** AIM OF THE EXERCISE **
Repeat, exactly as written, all of the entries, but not their pictures.

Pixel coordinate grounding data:
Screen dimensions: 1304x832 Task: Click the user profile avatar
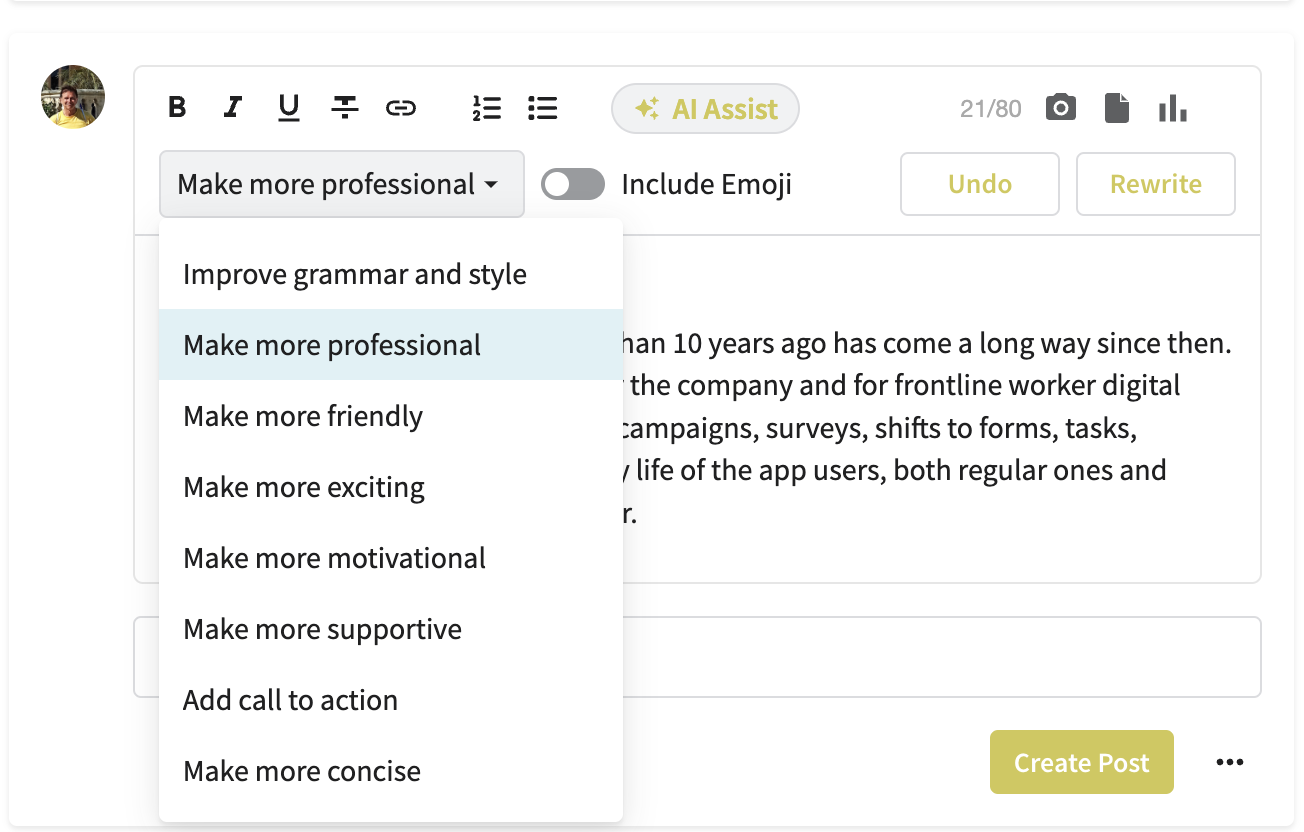tap(73, 97)
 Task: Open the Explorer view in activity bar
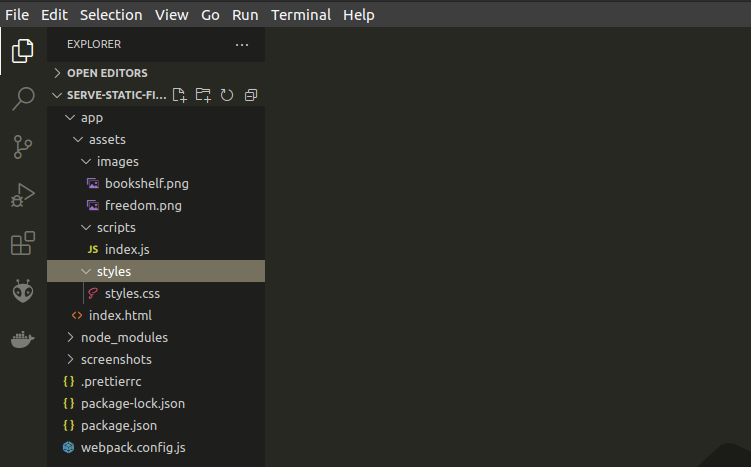(x=23, y=52)
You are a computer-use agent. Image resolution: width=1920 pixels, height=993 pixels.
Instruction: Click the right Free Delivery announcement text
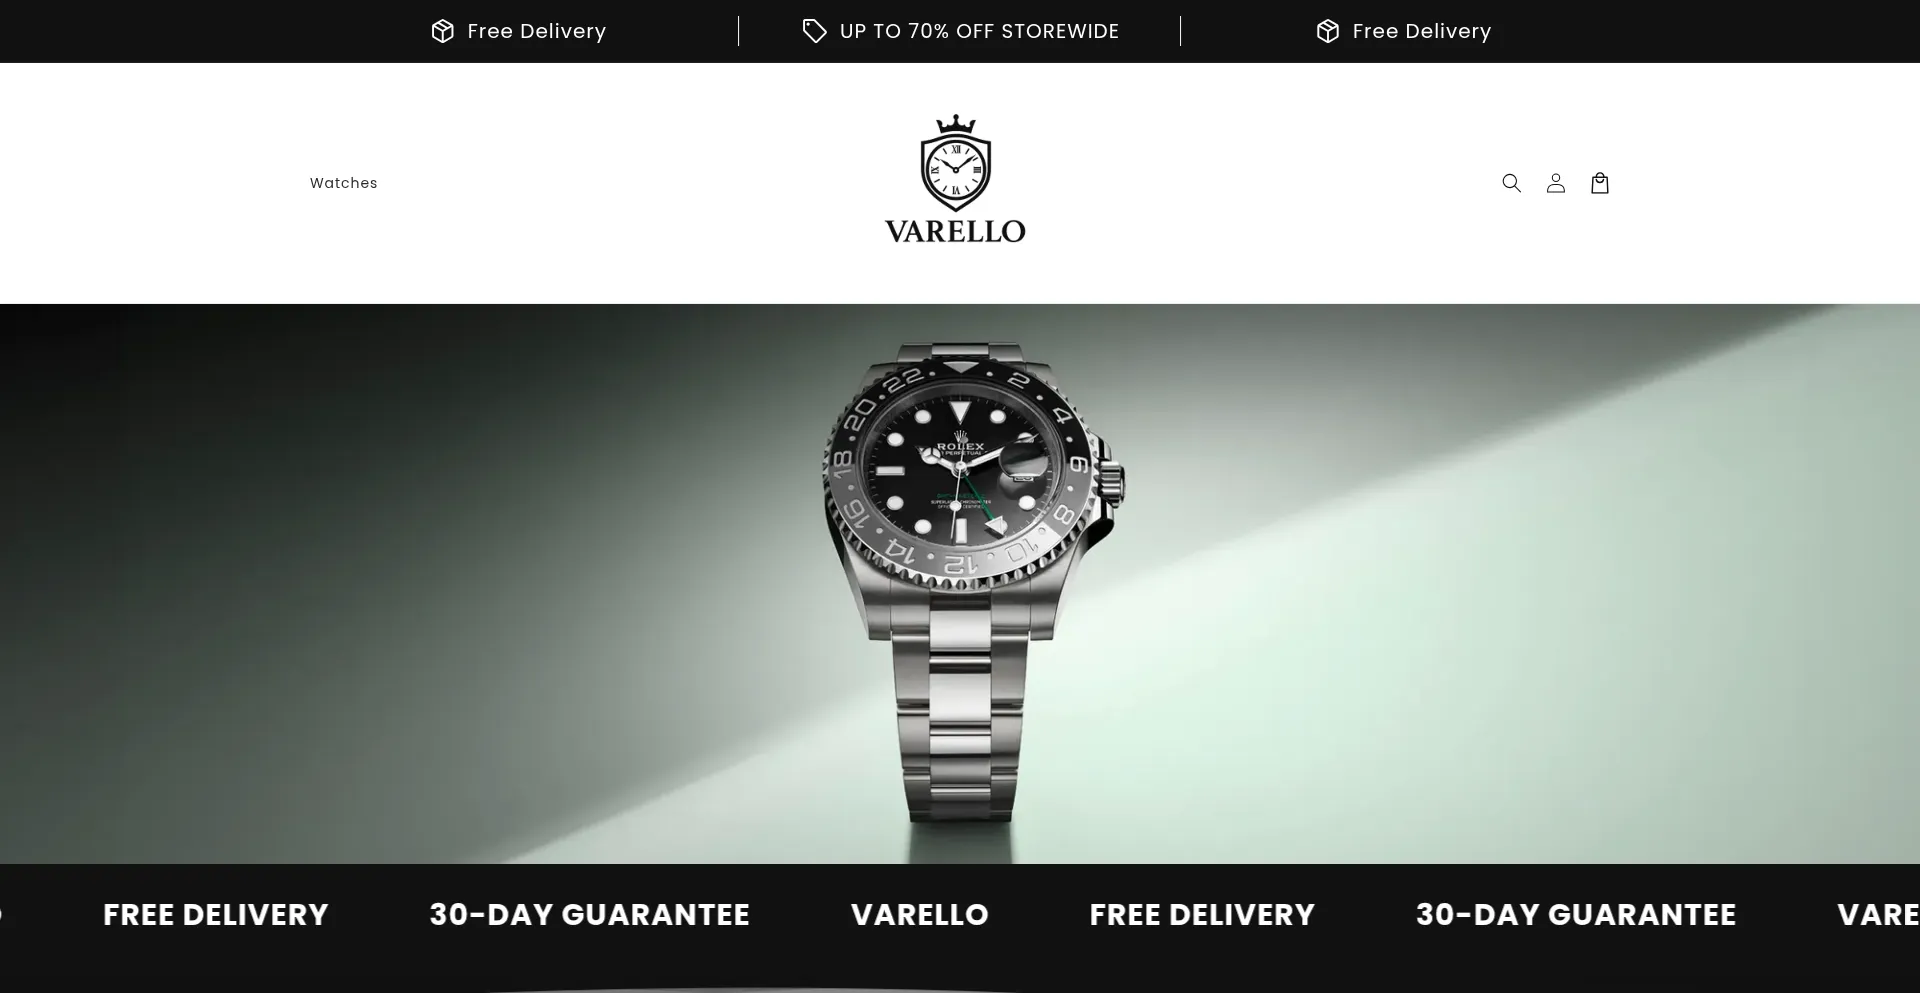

** ANSWER SPACE **
Screen dimensions: 1304x832 Task: Click the user profile avatar
tap(73, 97)
 Task: Open the Explorer view in activity bar
(x=23, y=52)
You are a computer-use agent. Image resolution: width=1920 pixels, height=993 pixels.
Instruction: Click the right Free Delivery announcement text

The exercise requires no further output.